Теоретически Валентин допускал, что разыскиваемый всеми Юлькин убийца мог преспокойно уехать из слободы вместе с Рыбасом. Он даже обсудил эту возможность с друзьями. Общее мнение было таково – вряд ли покушение на земского посланника связано с Веттерманом-Рыбасом. Веттерман, если и знает о земском посольстве, скорее всего не воспринимает его всерьез. Ведь он полностью контролирует Никиту Романовича. Чего же боле? О том, что земские посланцы охотятся на него, Веттерман тем более не знает, ибо они себя на этом поприще еще никак не проявили. Так что по всему выходило, что Юлькиного убийцу нужно искать в слободе.

Но уже на следующий день дон Альба принес информацию, поставившую этот вывод под сомнение. Кабальеро, шатаясь по слободе без особой цели (если только не считать за таковую сбор информации с помощью наблюдения за окружающей обстановкой), столкнулся на главной слободской площади с князем Линским. Результатом нежданной встречи двух воинов стало совместное решение посидеть в тепле за бутылочкой вина. Осуществлено это решение было в единственном в слободе кабаке, забитом до предела не занятыми на службе опричниками. Свободное место для новоприбывших едва сыскалось, и все из-за того, что слобода была нынче закупорена наподобие винной бутыли. Из-за этого множество опричного народу, вместо того чтобы отправиться за пределы слободы по каким-нибудь делам, околачивалось теперь в кабаке, скрашивая вином свое ничегонеделание.

Стоило дону Альбе только отметить сие обстоятельство и пожалеть о том, что царевич давно не вспоминал о строевой подготовке для своих воинов, как беседа свернула на самую горячую тему последних дней – покушение на земского посла и ведущееся в связи с этим расследование. И тут князь Линский рассказал дону Альбе кое-что интересное. В ночь следующего за днем покушения дня Линский нес службу в составе караула, стоящего на стенах слободы. Он, в частности, возглавлял пятерку воинов, охранявших ворота. А поскольку уже было объявлено, что из слободы велено никого не выпускать, Линский, оставив одного человека у ворот, разрешил остальным покемарить в караулке. Каково же было его удивление, когда среди ночи в его чуткий сон вторгся топот копыт и шум голосов. Скомандовав «тревога», Линский подхватил свой бердыш и выскочил наружу.
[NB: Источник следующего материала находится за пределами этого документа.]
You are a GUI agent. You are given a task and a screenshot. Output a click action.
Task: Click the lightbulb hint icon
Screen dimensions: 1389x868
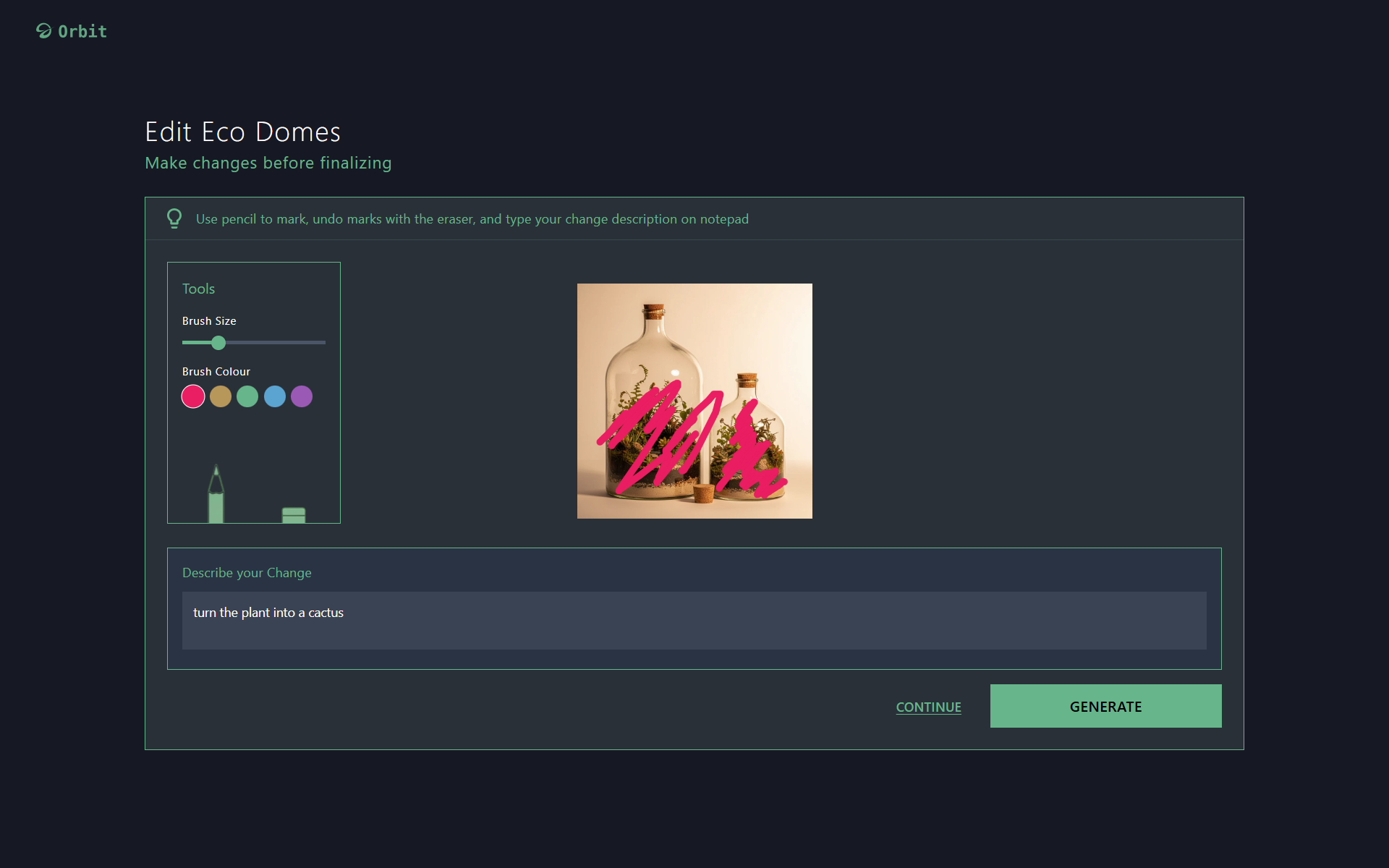click(174, 218)
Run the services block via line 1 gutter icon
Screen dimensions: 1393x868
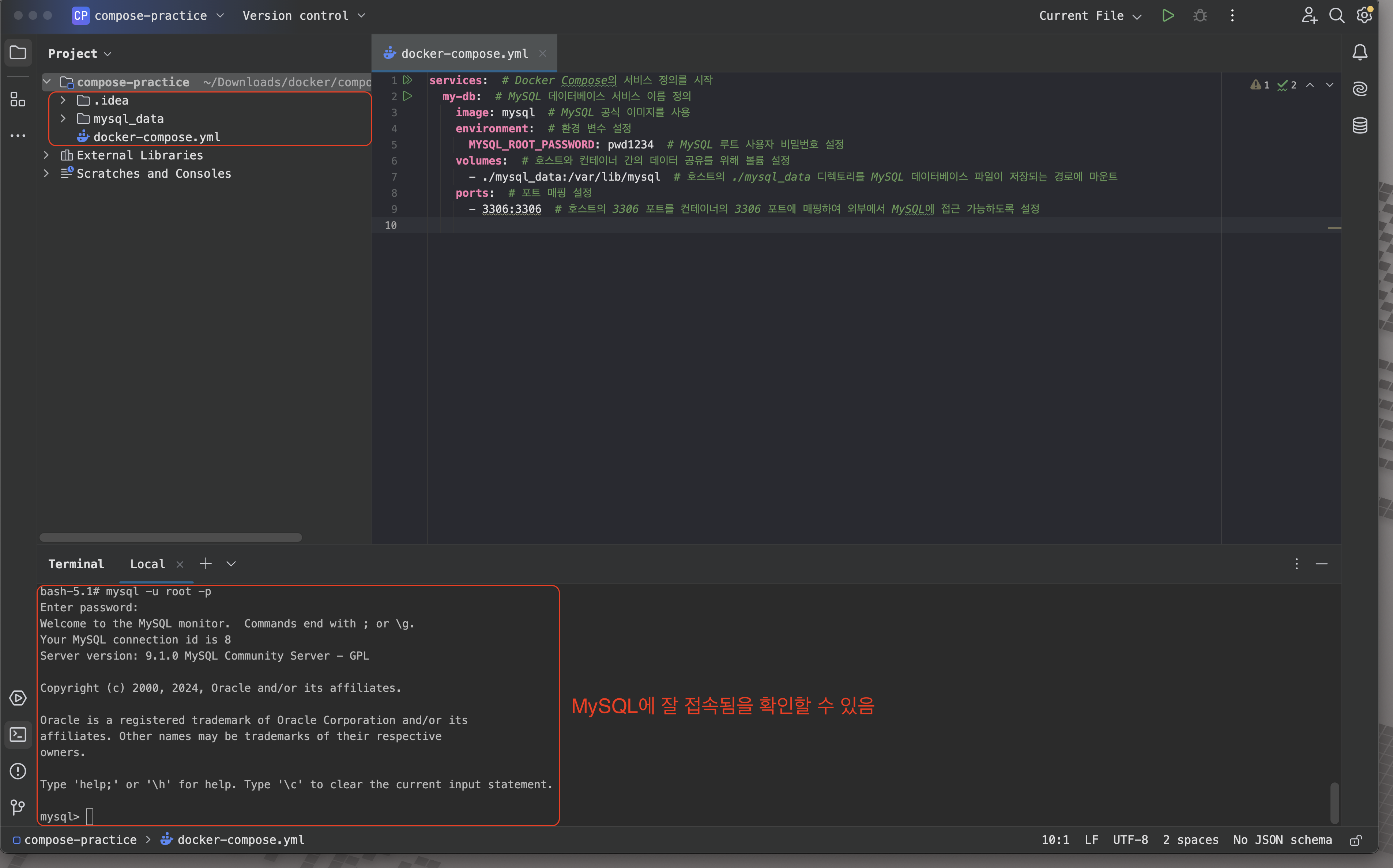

С его караульным препирался не кто-нибудь, а самолично Федор Романов. Но боец оказался не робкого десятка и на все требования Федьки открыть ворота твердо отвечал лишь одно: «Не велено». Выскочившие из караулки бойцы, взяв оружие на изготовку, заняли свои позиции у ворот, а князь Линский выступил вперед и обратился к неугомонному Федьке:

– Федор Никитович, государь, ворота велено держать постоянно закрытыми вашим батюшкой. И без его личного приказа пропустить я вас не могу.
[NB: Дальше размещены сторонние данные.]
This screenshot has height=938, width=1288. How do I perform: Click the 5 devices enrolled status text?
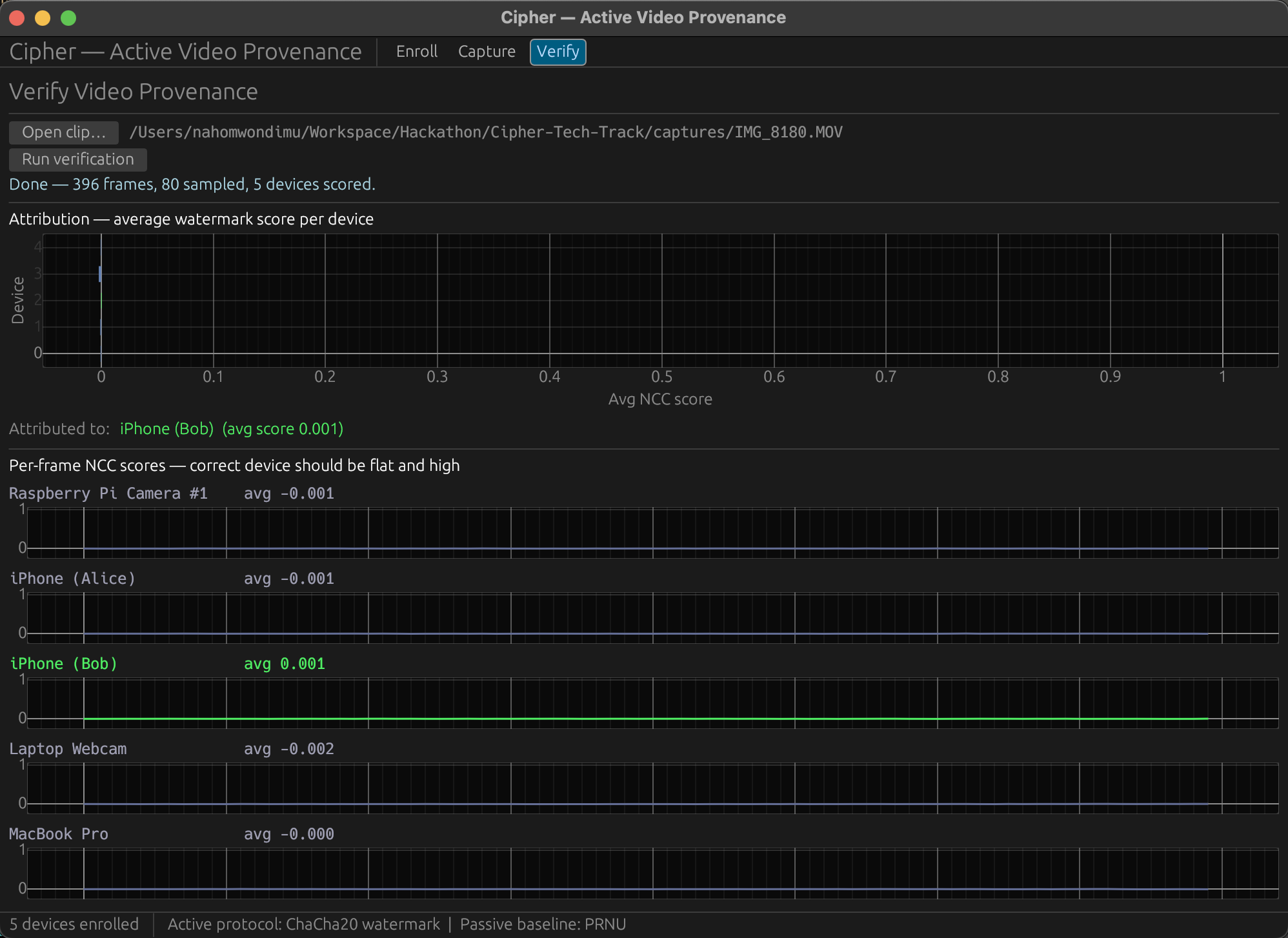point(74,924)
– Есть такой приказ, – высокомерно бросил ему Федька. – Пропускай.

– Не могу, государь, – спокойно ответил Линский. – Пусть явится сюда и лично мне прикажет.

– Ты что, сдурел? – взбесился Федька. – Сейчас прикажу, и изрубят тебя в капусту!
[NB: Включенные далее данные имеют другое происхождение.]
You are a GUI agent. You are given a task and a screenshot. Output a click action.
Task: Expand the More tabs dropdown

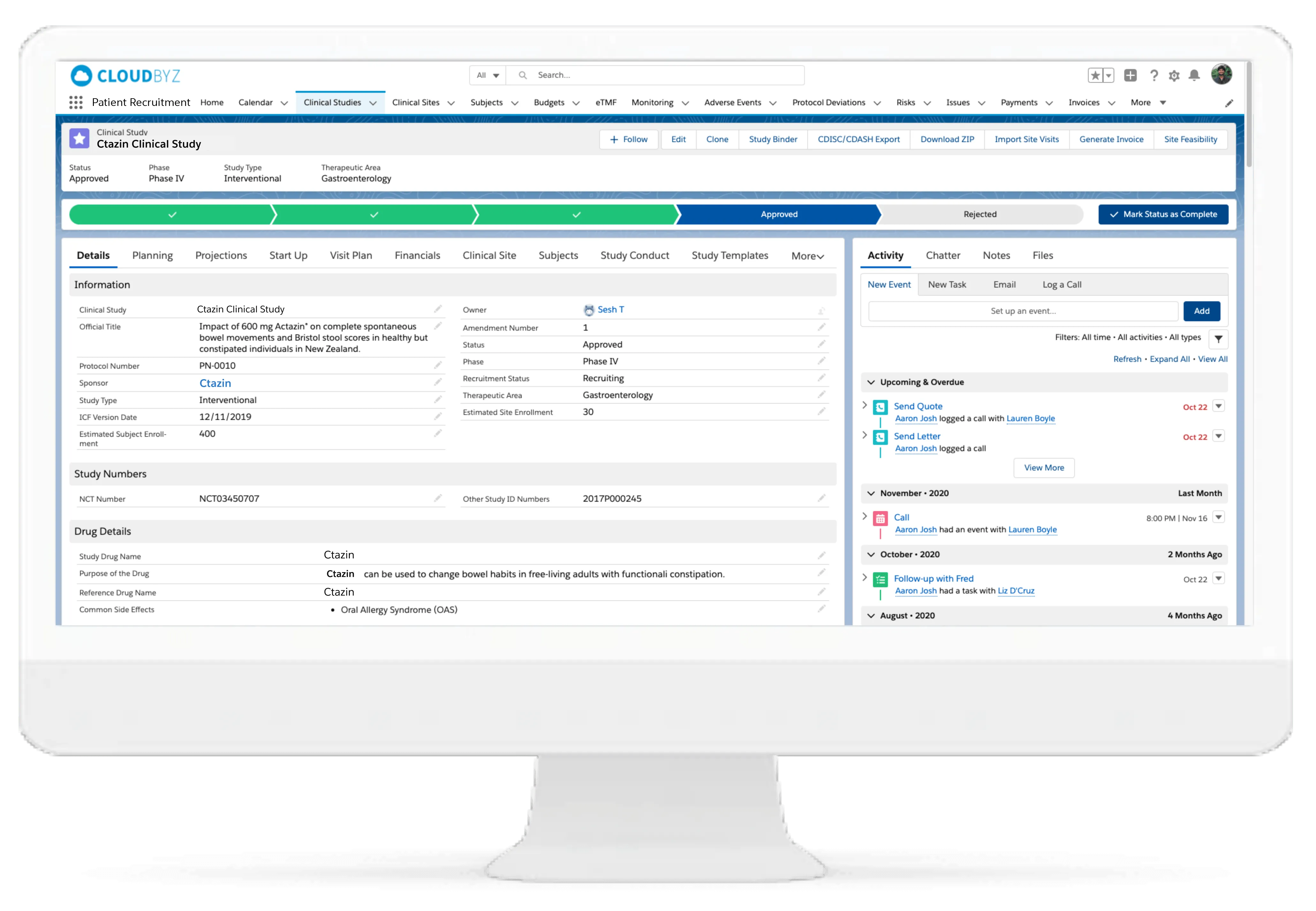[x=807, y=256]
Линский взялся за рожок, висевший на шнурке у него на шее, и поднес его к губам.

– Не успеете, государь, – предупредил он. – Как гудну, так здесь тотчас пятьдесят бойцов будет. Ступайте лучше за батюшкой.

В свете факелов, горевших у ворот, Линский видел, что за Федькиной спиной стоит карета, запряженная тройкой, а за каретой попарно стоят десять всадников. Сколько бойцов спустится со стены на его зов, он точно не знал, но упомянул пятьдесят, исходя из того, что за Федькиной спиной в наличии было десять клинков. Федька заскрежетал зубами, прошипел длинное ругательство в его адрес, развернулся и ушел в сторону дворца. Карета и сопровождающие ее всадники остались стоять на месте.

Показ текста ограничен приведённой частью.